The second was on the subject of the Data Store, the Guardian's curated selection of "facts you can use", as the title puts it. The spreadsheets are hosted on Google Docs, but to edit them online you have to export them as Excel and then reimport them.
This seems incredible to me now, having been exposed to the joy of GitHub and its easy forking. Why not allow people to spawn editable copies of a spreadsheet, directly linked back to an authoritative source, keeping their own views (including visualisations)? Admittedly, this is a project more for Google (or a competitor to them) than the Guardian, but it'd be great.
(As a side note, I found the post by Simon Dickson on Data Store quite interesting. I did once spend some time grappling with ONS spreadsheets, and found them quite hard to work with. Unfortunately, a quick look at the Guardian's selection shows some of the same problems - heading rows that interfere with columns, for example. Again, a forking model would allow the emergence of semi-canonical clean data sets, which would be great.)
The final point was even more tangentially linked to the Guardian's APIs, but it did spring to mind in discussions (with, I think, Gavin Bell in the immediate aftermath). It arose after talking about the demo Chris Thorpe wrote for the launch, Content Tagger, which combines the Guardian's tags with those in Freebase's ontology and the hive mind's tags from delicious.
As Chris says in his writeup (which is well worth reading), "Tom Coates' vision of the Age of Point-at-Things is fast becoming the age of point at resources and link them all together," and what seems to be linking things together more and more often is the tag.
More specifically, machine tags are foreign keys. (Well, they can be other things, too. But they're very good at that in particular.) For example, I can imagine a script that adds tags to delicious based on the Guardian's tags for their own stories, but prefixed with "guardian:" or "guardian:tag=" so that they don't clutter my tags.

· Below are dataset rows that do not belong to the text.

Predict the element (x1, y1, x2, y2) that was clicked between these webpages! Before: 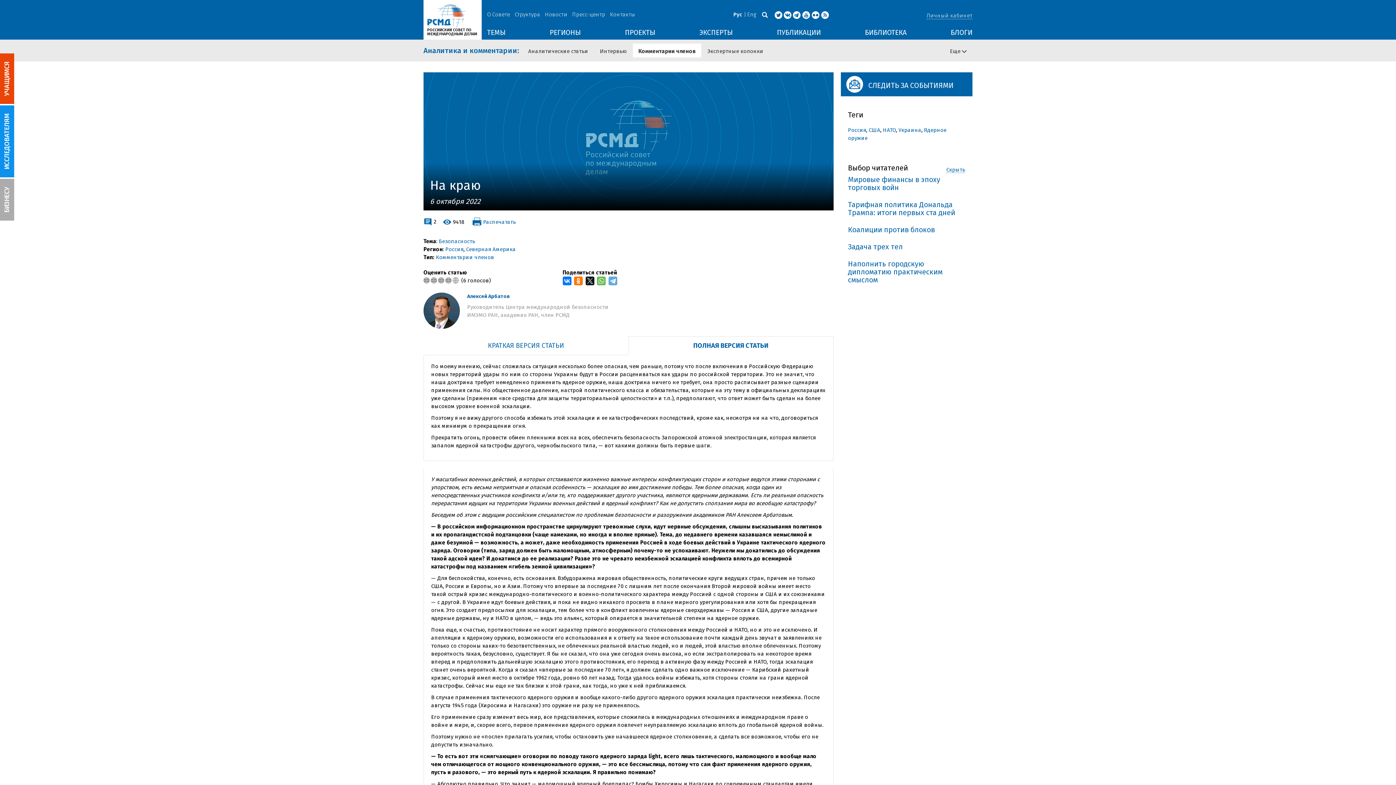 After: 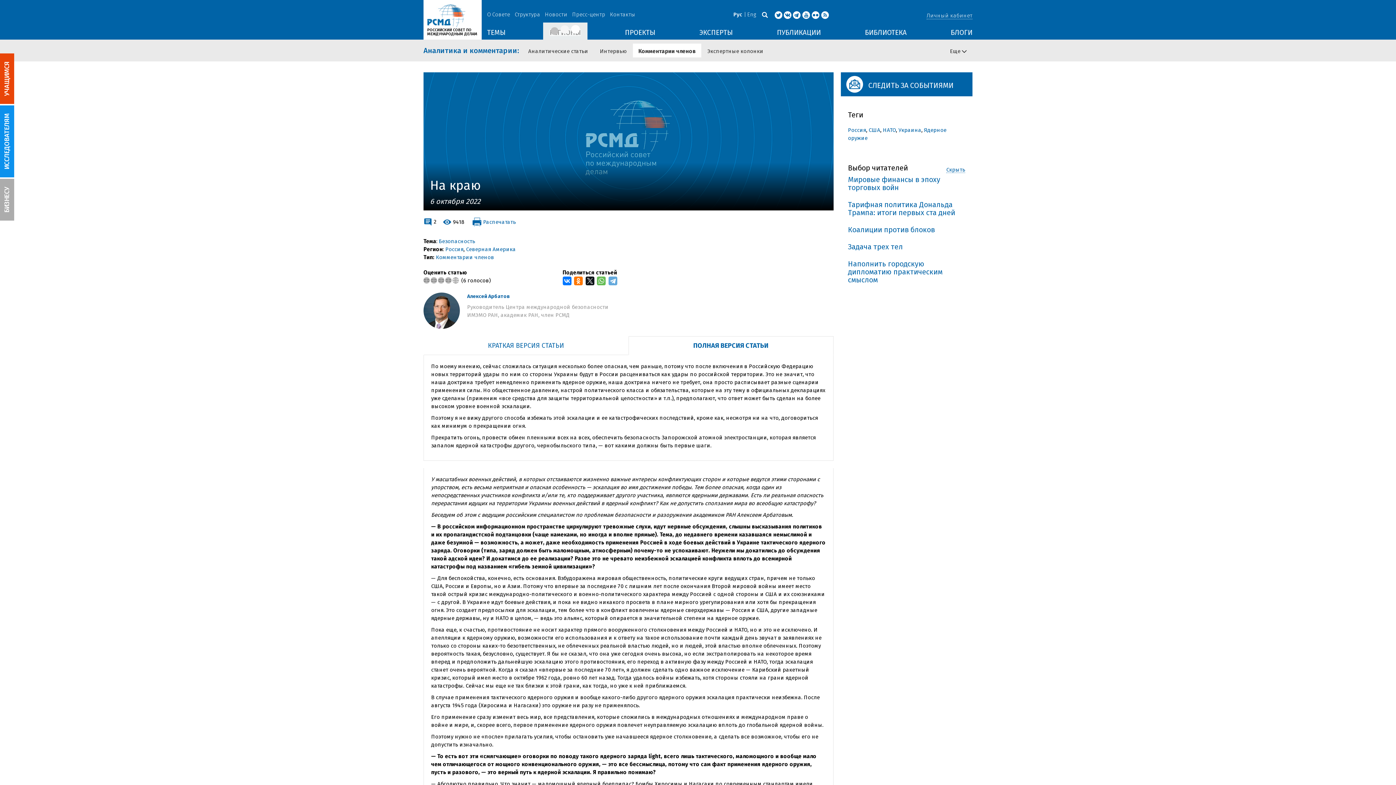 Action: bbox: (549, 29, 581, 37) label: РЕГИОНЫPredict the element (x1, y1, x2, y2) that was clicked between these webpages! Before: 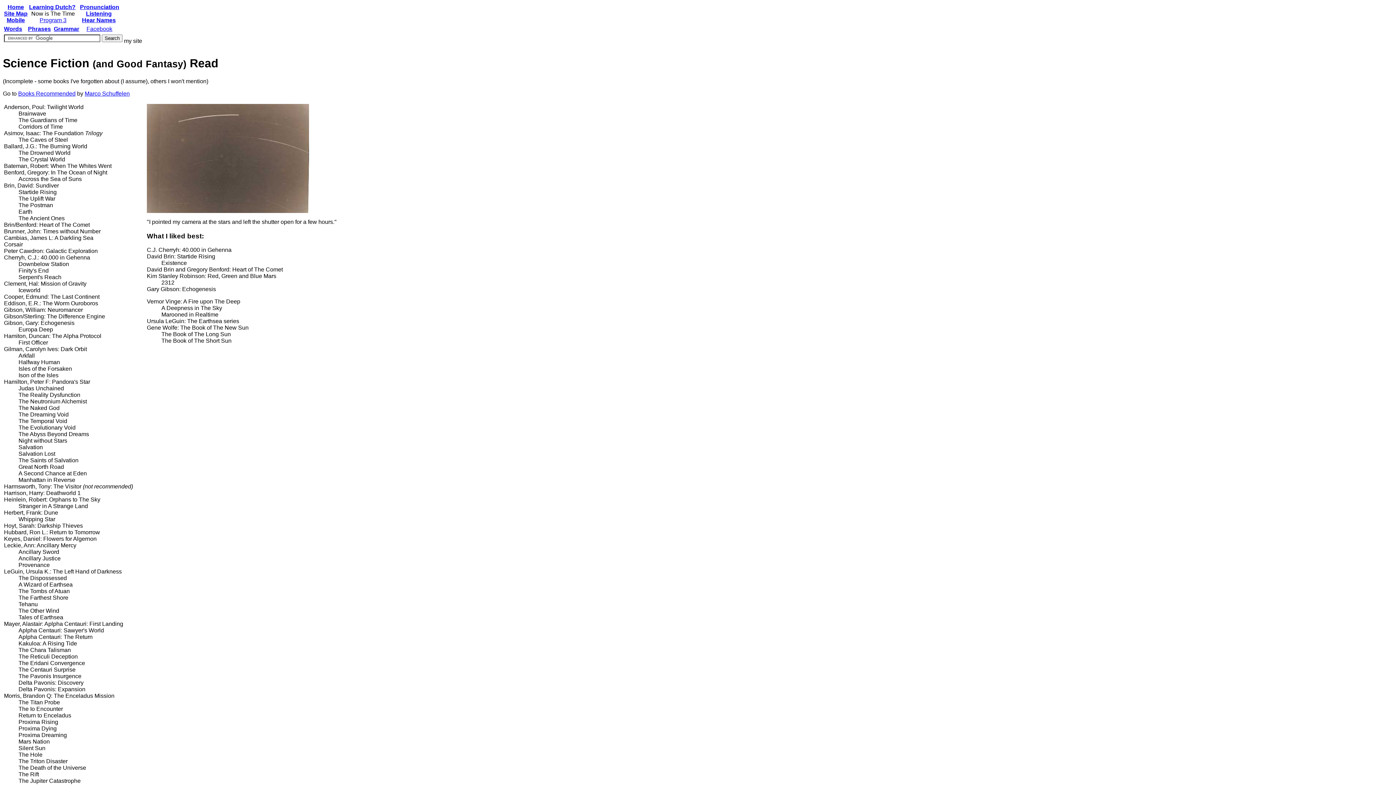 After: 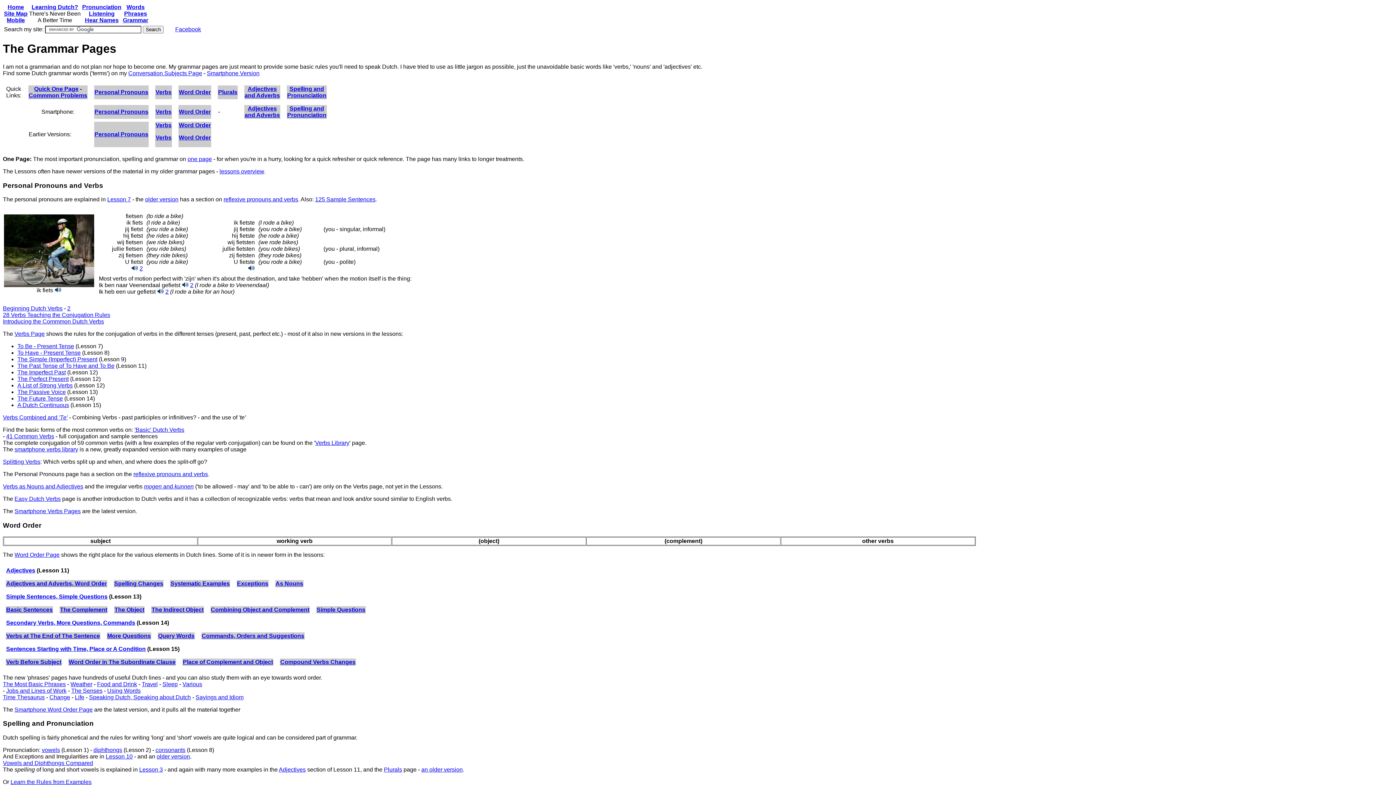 Action: label: Grammar bbox: (53, 25, 79, 32)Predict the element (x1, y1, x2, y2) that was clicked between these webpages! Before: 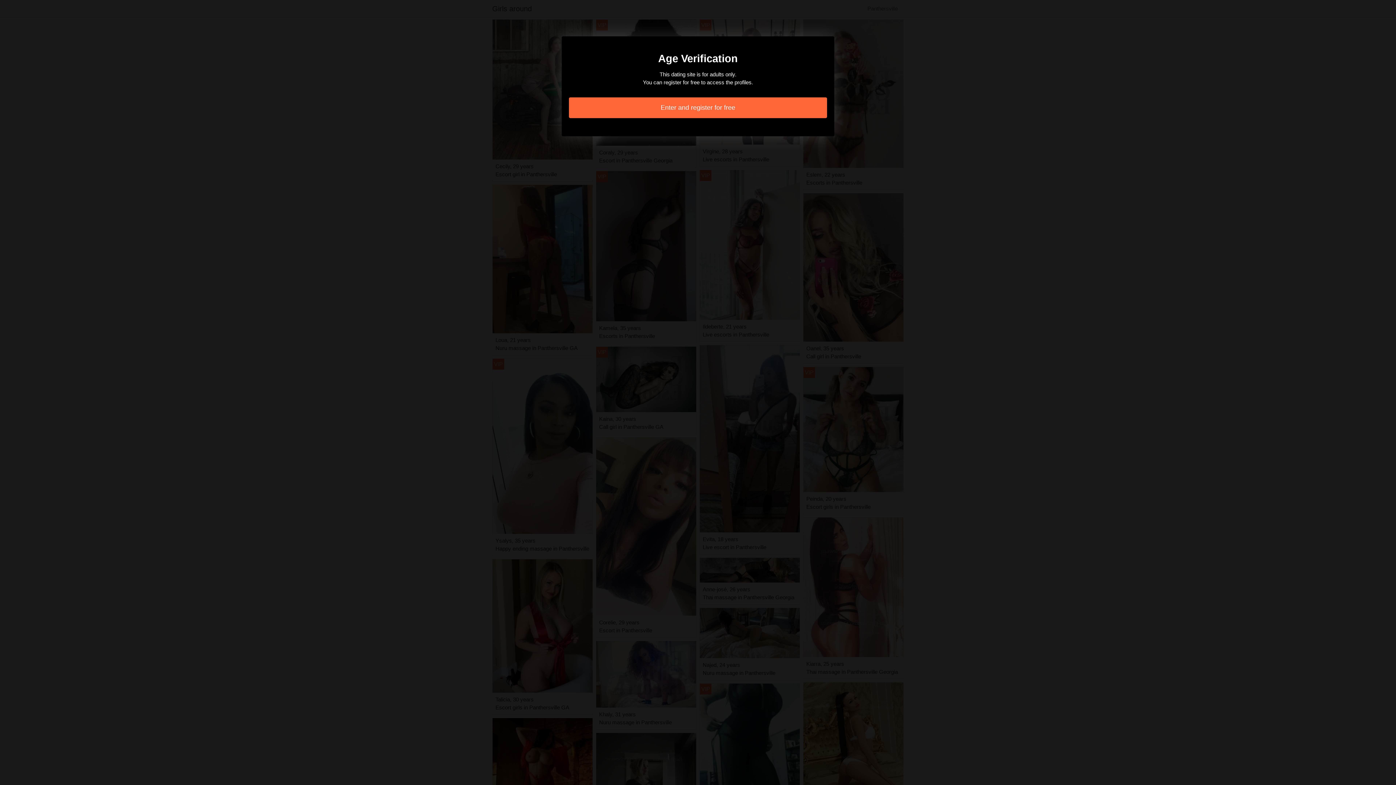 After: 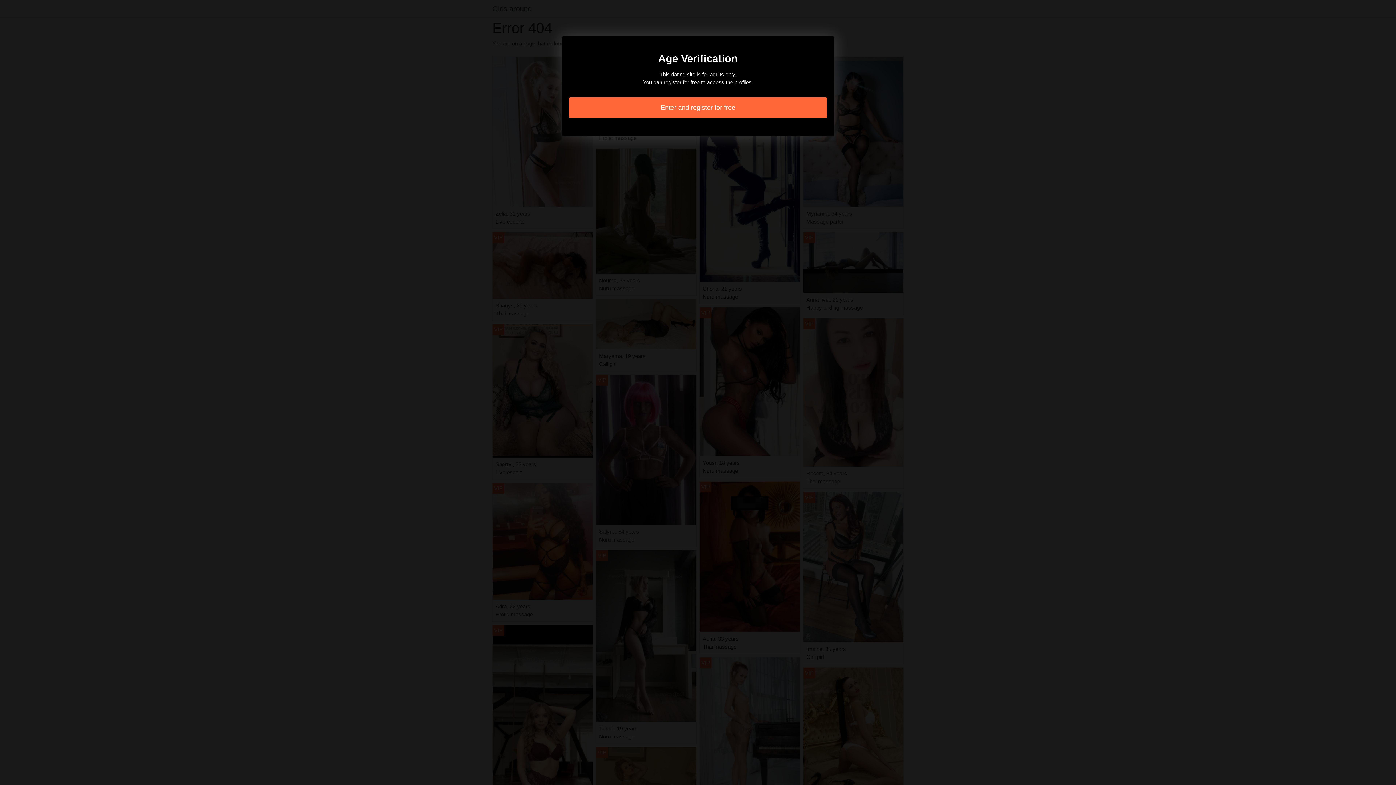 Action: bbox: (569, 97, 827, 118) label: Enter and register for free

Similarly, snaptrip links Flickr to Dopplr, like the popular lastfm: and upcoming: machine tags, while the recently-launched Friends on Flickr Facebook app uses, guess what, facebook:user= machine tags.
Content Tagger doesn't directly use machine tags that way, but it struck me that it might be a useful way to think about them in the future.
In any case, it was a privilege to attend the launch, and I'm happy to have had a few thoughts spurred by it.